Your task: Write the next part of the pydoubletfinder project description, starting right after its final line.

Text passage:
Skip to main content

Pure-Python DoubletFinder — computational doublet detection in scRNA-seq via artificial-doublet pANN scoring, AnnData-native.

Project description

pydoubletfinder

A pure-Python re-implementation of DoubletFinder (McGinnis et al., Cell Systems 2019) for computational doublet detection in single-cell RNA-seq data.

  • AnnData-native — drop-in for the scanpy ecosystem
  • No rpy2, no R install — the full pN/pK sweep, bimodality coefficient, BCmvn, and pANN scoring are all implemented directly in NumPy/SciPy
  • Same function surface as the R workflow (paramSweepsummarizeSweepfind.pKdoubletFinder)
  • Bit-for-bit reproducibility against the R reference when fed matching PCA embeddings + artificial-doublet cell pairs (see tests/test_exact_match.py)

This is a standalone mirror of the canonical implementation that lives in omicverse (omicverse.single.DoubletFinder). All algorithmic work is developed upstream in omicverse and synced here for users who want DoubletFinder without the full omicverse stack.

Install

pip install pydoubletfinder

Quick-start (class API)

Given records:
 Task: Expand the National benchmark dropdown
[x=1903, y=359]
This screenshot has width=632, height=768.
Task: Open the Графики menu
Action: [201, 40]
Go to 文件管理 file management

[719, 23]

Your response:
import anndata as ad
from pydoubletfinder import DoubletFinder

adata = ad.read_h5ad("mydata.h5ad")          # cells × genes, raw counts in .X

df = DoubletFinder(adata)

# 1) pN/pK parameter sweep
df.param_sweep(PCs=10)

# 2) Bimodality coefficient summary
df.summarize_sweep()

# 3) Optimal pK via BCmvn
bcmvn = df.find_pK()

# 4) Final scoring + classification
df.run(pN=0.25, nExp=round(0.075 * adata.n_obs))

adata.obs[[c for c in adata.obs.columns if c.startswith("DF.")]]

Low-level functional API (mirrors R one-to-one)

from pydoubletfinder import (
    param_sweep, summarize_sweep, find_pK,
    doublet_finder, model_homotypic,
    bimodality_coefficient,
)

# Per-real-cell pANN (needs a PCA embedding of [real + artificial] cells)
result = doublet_finder(
    pca_coord=my_pca,              # (n_real + n_doublets, n_PCs)
    n_real_cells=n_real,
    pN=0.25, pK=0.09, nExp=250,
)
result.pANN                          # np.ndarray
result.classifications               # {"Singlet", "Doublet"} per real cell
result.column_name_DF                # "DF.classifications_0.25_0.09_250"

# Homotypic-doublet proportion (match R modelHomotypic)
homotypic = model_homotypic(adata.obs["cluster"])

What's included

Python R counterpart Purpose
DoubletFinder class AnnData-native lifecycle wrapper (like Milo, Monocle)
param_sweep paramSweep pN/pK sweep, one SweepEntry per (pN, pK)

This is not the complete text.